Today [ June 30th, 2022] at noon, Ketanji Brown Jackson was sworn in as the first Black female justice on the Supreme Court.
Before Justice Brown took her oath, the court also signaled the end of the federal government as we know it.
In the past, the Supreme Court has operated on the basis of “stare decisis,” which literally means “to stand by things decided.” The purpose of that principle is to make changes incrementally so the law stays consistent and evenly applied, which promotes social stability. On occasion, the court does break precedent, notably in 1954 with the Brown v. Board of Education of Topeka decision, which overturned the 1896 Plessy v. Ferguson decision that rubber stamped racial segregation. When that sort of a major change happens, both the court and elected officials work hard to explain that they are changing the law to make it more in line with our Constitution, and to move people along with that change.

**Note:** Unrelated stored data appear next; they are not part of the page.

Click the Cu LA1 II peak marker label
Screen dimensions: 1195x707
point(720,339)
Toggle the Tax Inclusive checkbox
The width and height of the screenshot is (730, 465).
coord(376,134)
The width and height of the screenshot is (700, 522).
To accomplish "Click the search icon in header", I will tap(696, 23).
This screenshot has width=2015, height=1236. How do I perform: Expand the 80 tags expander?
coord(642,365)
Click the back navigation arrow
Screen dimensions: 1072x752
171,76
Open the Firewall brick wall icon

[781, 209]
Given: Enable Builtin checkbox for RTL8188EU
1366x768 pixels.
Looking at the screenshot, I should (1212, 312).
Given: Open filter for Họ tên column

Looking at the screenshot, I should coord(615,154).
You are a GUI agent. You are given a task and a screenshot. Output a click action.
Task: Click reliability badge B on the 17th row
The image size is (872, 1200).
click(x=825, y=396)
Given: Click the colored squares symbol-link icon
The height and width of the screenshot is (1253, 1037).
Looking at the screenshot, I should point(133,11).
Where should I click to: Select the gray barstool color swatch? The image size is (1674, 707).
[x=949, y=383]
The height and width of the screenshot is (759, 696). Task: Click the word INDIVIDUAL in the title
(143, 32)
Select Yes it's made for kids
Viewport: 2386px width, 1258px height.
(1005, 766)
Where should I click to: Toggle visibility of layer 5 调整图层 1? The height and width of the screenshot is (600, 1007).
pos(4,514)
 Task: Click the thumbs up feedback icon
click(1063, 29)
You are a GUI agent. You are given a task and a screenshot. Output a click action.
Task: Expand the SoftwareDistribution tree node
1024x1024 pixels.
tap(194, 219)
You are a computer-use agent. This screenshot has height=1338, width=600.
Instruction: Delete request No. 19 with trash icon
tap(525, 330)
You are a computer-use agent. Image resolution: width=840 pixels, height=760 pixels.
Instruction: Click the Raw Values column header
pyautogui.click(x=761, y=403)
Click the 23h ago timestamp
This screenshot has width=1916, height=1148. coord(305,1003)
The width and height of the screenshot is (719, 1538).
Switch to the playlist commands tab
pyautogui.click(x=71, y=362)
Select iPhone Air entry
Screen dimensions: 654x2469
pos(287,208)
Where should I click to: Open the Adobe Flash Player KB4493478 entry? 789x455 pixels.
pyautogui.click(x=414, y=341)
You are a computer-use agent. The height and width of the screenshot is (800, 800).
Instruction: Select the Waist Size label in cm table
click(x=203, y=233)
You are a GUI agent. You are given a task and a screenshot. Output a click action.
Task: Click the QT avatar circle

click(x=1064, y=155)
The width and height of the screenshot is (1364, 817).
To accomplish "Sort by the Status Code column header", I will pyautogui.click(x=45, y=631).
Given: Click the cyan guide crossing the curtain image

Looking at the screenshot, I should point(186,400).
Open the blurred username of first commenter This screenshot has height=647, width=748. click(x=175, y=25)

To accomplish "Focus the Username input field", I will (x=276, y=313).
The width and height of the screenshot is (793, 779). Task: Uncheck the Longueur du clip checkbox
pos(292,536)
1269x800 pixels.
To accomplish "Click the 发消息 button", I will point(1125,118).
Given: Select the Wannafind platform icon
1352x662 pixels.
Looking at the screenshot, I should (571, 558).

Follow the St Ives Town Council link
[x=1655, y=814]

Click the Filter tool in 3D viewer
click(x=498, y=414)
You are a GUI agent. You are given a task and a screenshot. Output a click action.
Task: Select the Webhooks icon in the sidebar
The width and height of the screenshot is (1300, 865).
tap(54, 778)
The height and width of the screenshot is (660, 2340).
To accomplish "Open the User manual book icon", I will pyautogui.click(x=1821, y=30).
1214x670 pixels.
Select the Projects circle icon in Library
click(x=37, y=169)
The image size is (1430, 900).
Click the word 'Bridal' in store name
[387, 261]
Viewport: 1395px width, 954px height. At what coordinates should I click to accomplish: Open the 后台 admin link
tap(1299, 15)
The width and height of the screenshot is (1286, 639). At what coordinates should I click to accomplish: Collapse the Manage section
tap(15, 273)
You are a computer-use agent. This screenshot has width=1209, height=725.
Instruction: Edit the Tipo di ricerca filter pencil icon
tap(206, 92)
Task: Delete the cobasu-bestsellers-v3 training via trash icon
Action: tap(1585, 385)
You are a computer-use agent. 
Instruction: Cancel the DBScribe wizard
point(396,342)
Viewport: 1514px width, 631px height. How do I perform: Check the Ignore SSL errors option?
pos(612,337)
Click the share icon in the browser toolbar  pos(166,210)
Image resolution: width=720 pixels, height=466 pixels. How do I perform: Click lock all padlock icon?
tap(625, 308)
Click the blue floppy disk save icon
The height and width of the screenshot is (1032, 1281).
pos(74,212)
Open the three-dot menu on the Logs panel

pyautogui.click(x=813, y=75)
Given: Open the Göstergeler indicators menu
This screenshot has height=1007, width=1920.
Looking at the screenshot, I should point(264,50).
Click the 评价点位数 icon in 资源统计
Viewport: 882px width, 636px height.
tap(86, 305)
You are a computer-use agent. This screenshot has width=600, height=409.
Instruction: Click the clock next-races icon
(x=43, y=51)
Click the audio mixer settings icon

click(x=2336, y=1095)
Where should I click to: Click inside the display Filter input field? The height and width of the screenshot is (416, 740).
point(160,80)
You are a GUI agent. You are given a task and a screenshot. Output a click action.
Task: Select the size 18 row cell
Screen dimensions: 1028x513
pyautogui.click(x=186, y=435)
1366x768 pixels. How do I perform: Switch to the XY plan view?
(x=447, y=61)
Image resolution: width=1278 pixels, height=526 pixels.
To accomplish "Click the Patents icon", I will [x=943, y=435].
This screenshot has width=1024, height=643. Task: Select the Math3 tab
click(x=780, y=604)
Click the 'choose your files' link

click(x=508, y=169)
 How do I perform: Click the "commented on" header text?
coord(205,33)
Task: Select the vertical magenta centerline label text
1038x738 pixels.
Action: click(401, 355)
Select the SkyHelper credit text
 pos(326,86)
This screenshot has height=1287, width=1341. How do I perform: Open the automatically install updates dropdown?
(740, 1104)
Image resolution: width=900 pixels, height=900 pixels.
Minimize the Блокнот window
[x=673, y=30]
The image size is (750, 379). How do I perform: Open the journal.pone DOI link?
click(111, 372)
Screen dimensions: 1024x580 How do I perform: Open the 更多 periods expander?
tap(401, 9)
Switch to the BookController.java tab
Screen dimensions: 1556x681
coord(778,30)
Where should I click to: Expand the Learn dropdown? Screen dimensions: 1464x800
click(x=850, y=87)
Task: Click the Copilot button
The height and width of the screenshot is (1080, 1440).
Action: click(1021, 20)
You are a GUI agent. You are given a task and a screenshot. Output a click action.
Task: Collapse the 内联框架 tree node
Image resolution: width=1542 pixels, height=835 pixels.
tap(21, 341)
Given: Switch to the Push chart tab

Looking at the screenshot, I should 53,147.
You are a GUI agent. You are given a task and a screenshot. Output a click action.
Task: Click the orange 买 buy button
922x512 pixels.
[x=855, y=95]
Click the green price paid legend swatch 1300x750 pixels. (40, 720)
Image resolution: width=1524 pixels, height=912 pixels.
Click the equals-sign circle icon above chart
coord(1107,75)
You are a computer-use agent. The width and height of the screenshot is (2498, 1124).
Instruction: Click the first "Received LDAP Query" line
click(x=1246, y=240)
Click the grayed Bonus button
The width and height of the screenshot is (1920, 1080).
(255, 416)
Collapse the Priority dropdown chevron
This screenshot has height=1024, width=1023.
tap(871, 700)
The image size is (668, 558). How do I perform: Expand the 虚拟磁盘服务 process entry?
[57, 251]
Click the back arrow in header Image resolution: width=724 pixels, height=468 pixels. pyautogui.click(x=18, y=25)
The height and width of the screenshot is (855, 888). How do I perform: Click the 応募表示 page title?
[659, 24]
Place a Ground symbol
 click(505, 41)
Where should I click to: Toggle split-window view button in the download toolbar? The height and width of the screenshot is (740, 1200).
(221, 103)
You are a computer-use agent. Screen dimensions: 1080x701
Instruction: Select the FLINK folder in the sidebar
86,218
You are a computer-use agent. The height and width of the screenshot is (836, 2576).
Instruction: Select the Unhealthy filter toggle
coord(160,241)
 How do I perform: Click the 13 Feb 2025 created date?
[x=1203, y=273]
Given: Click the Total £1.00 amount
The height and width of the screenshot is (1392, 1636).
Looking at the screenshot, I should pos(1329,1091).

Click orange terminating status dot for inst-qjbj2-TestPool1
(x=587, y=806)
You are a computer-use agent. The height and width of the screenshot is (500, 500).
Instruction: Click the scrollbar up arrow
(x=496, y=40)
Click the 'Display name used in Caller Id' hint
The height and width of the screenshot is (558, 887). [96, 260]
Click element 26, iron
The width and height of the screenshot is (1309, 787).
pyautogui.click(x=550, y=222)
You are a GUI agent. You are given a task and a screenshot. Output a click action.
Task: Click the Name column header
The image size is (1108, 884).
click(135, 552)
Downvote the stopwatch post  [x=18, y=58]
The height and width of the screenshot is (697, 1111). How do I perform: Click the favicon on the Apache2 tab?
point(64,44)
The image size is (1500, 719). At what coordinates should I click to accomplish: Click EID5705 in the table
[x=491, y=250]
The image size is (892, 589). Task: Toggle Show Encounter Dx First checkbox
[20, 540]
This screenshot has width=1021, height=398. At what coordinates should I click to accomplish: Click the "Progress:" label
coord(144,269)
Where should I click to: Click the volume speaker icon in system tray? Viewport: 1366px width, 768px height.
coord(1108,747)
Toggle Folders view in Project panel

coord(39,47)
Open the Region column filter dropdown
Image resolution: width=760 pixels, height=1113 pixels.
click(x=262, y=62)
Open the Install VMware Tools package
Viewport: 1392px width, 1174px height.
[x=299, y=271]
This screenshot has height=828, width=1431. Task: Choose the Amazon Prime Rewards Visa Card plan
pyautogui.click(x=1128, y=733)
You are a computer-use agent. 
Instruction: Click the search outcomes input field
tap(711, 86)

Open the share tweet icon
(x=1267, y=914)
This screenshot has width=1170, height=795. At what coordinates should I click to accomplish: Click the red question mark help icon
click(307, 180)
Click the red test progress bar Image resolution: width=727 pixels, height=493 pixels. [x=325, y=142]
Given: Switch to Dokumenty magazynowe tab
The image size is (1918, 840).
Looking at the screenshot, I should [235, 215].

With the Dobbs v. Jackson Women’s Health Organization decision of last Friday, the court simply tore up 49 years of law and history, ending federal recognition of a constitutional right Americans have enjoyed since 1973.
Today, the court’s decision in West Virginia v. Environmental Protection Agency reversed almost 100 years of jurisprudence by arguing that Congress cannot delegate authority on “major questions” to agencies in the executive branch. At stake were EPA regulations that would push fossil fuel producers toward clean energy in order to combat climate change. The vote was 6 to 3, along ideological lines. That the court agreed to hear the case despite the fact that the rules being challenged had been abandoned suggested they were determined to make a point.
That point was to hamstring federal regulation of business. The argument at the heart of this decision is called the “nondelegation doctrine,” which says that Congress, which constitutes the legislative branch of the government, cannot delegate legislative authority to the executive branch. Most of the regulatory bodies in our government are housed in the executive branch. So the nondelegation doctrine would hamstring the modern regulatory state.
To avoid this extreme conclusion, the majority on the court embraced the “major questions” doctrine, which Chief Justice Roberts used today for the first time in a majority opinion.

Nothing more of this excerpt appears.